Humans are not nearly as different as we think we are.
Our bodies also respond to pressure. To depletion. To stress. To inflammatory load. To poor nutrition. To environmental strain. We just tend to override the warning signs for a lot longer and call it “normal life.”
The bees do not do that. They show us, very clearly, when a system is under pressure. And right now, many systems are under pressure.
We live in a world where people are more disconnected from their food than ever before. We eat without asking where things come from, what they were exposed to, what the soil looked like, or what that ecosystem had to absorb before it landed on our plates.
Then we act surprised when both environmental health and human health start struggling at the same time.
But it is the same story.
You cannot strip diversity out of the land, overload systems chemically, disconnect people from nature, push stress and depletion into every corner of life, and expect healthy outcomes on the other side. Not for bees. Not for humans.
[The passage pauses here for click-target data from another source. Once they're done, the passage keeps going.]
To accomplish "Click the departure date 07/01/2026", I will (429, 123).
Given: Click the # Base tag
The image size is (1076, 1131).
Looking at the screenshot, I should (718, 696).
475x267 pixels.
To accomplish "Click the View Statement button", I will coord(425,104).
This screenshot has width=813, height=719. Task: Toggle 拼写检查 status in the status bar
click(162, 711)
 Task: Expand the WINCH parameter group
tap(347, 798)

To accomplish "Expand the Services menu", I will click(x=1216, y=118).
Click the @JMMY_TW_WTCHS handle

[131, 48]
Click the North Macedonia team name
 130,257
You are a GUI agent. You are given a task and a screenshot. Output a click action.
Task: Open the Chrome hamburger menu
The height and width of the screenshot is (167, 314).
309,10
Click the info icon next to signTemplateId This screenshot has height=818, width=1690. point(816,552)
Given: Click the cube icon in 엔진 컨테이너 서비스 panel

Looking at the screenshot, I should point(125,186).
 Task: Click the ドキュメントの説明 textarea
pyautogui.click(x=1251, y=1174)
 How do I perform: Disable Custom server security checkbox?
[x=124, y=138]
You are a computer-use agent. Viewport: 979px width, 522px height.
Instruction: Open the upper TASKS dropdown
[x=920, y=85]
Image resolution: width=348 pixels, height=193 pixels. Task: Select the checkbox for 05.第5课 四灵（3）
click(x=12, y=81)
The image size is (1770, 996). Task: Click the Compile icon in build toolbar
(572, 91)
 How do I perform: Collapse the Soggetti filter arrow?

The body keeps score of the environment it lives in. So does the hive.
And that is why bees matter so much beyond pollination statistics and environmental campaigns. They matter because they remind us that health has never been isolated. Everything affects everything else.
The condition of our ecosystems affects the condition of our food. The condition of our food affects the condition of our bodies. It is that simple.
For me, World Bee Day is not really about romanticising bees. It is about paying attention.
Because the bees are telling the truth about the state of the systems we all depend on.